** Start of DOCUMENT EXTRACT **

# green fuzz headache



## aquamaniac (Apr 14, 2005)

I've fight whith this green fuzz from about 6 months, and I have no idea what shoud I do with it  . I tried black outs, it seems to help, because the green colour of the algae desappears, and becomes almost transparent, but after about a week they start to grow very powerful again  .
The plants grow also well, but many leaves are suffocated because of this green sh... I started to keep NO3 level at 10 mg/l and PO4 at 1mg/l. 
I dose 10 ml Tetra Plantamin every other day for micros. (Unfortunatley I can't find any store in my town to buy Seachem products) 
I reduced my lights to 3X40 w NO fluorescent and the CO2 is about 4 b/s.I think it's enough because my fishes often are belovw the water surface. My tank is 344 L/ 75 G.
I woud apreciate any useful idea from you, experienced guys.


----------



## Simpte 27 (Jul 16, 2004)

Looks like hair algae and green spot algae. Increase your PO4 to start. Are you adding Co2? I would also increase that. Manually remove what you can while your filter is off. Do a large waterchange. Keep harassing the algae every few days.


----------



## aquamaniac (Apr 14, 2005)

Thank you for the fast answer. Yes I add CO2, about 4 b/s. I'll keep in mind the PO4 thing. What's your advice? Shoud I increase PO4 level to 1.5-2 mg/L ?

Best wishes, 
Aquamaniac


----------



## Simpte 27 (Jul 16, 2004)

It wouldn't hurt


----------



## JerseyScape (Nov 18, 2005)

** End of DOCUMENT EXTRACT **

TASK PROMPT:
Write out the forum thread about green fuzz in an aquarium in full, with every character unchanged. The material has no role in this exercise.

** Start of COLLECTED MATERIAL **

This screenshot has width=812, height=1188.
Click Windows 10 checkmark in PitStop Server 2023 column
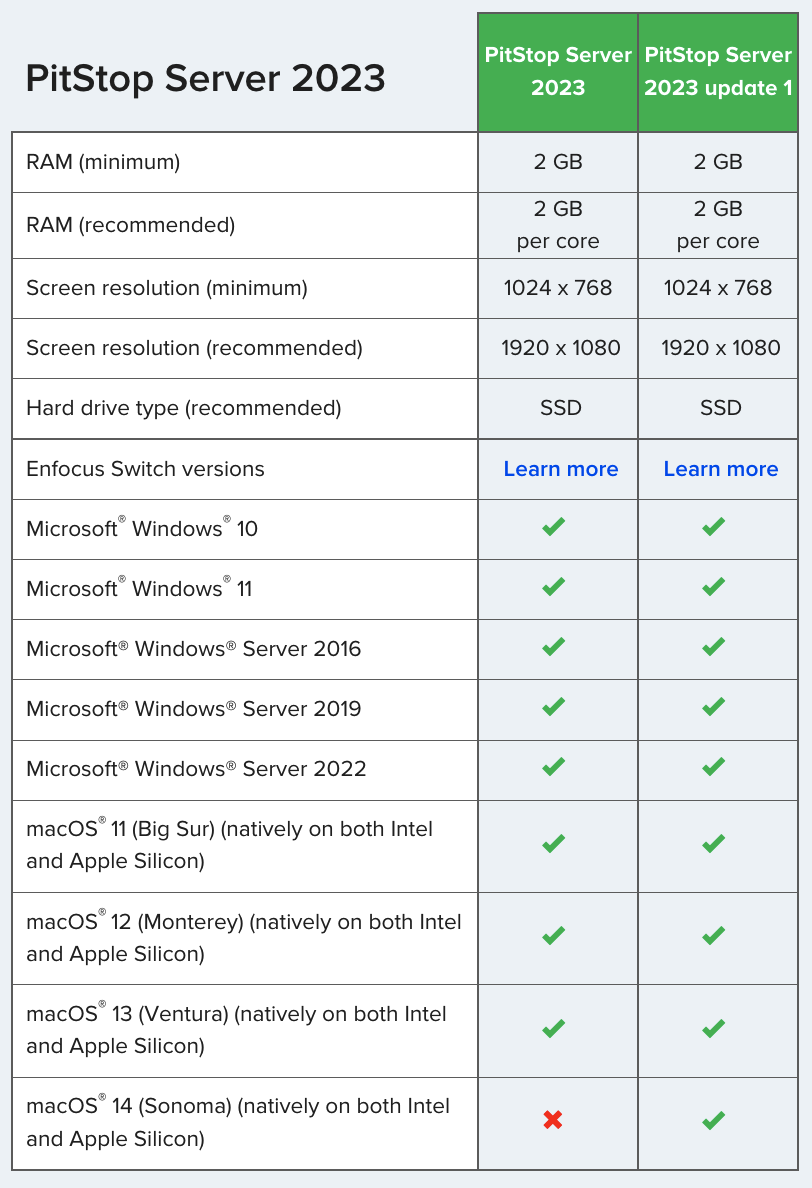click(x=554, y=527)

** End of COLLECTED MATERIAL **

COMPLETE ANSWER:
# green fuzz headache



## aquamaniac (Apr 14, 2005)

I've fight whith this green fuzz from about 6 months, and I have no idea what shoud I do with it  . I tried black outs, it seems to help, because the green colour of the algae desappears, and becomes almost transparent, but after about a week they start to grow very powerful again  .
The plants grow also well, but many leaves are suffocated because of this green sh... I started to keep NO3 level at 10 mg/l and PO4 at 1mg/l. 
I dose 10 ml Tetra Plantamin every other day for micros. (Unfortunatley I can't find any store in my town to buy Seachem products) 
I reduced my lights to 3X40 w NO fluorescent and the CO2 is about 4 b/s.I think it's enough because my fishes often are belovw the water surface. My tank is 344 L/ 75 G.
I woud apreciate any useful idea from you, experienced guys.


----------



## Simpte 27 (Jul 16, 2004)

Looks like hair algae and green spot algae. Increase your PO4 to start. Are you adding Co2? I would also increase that. Manually remove what you can while your filter is off. Do a large waterchange. Keep harassing the algae every few days.


----------



## aquamaniac (Apr 14, 2005)

Thank you for the fast answer. Yes I add CO2, about 4 b/s. I'll keep in mind the PO4 thing. What's your advice? Shoud I increase PO4 level to 1.5-2 mg/L ?

Best wishes, 
Aquamaniac


----------



## Simpte 27 (Jul 16, 2004)

It wouldn't hurt


----------



## JerseyScape (Nov 18, 2005)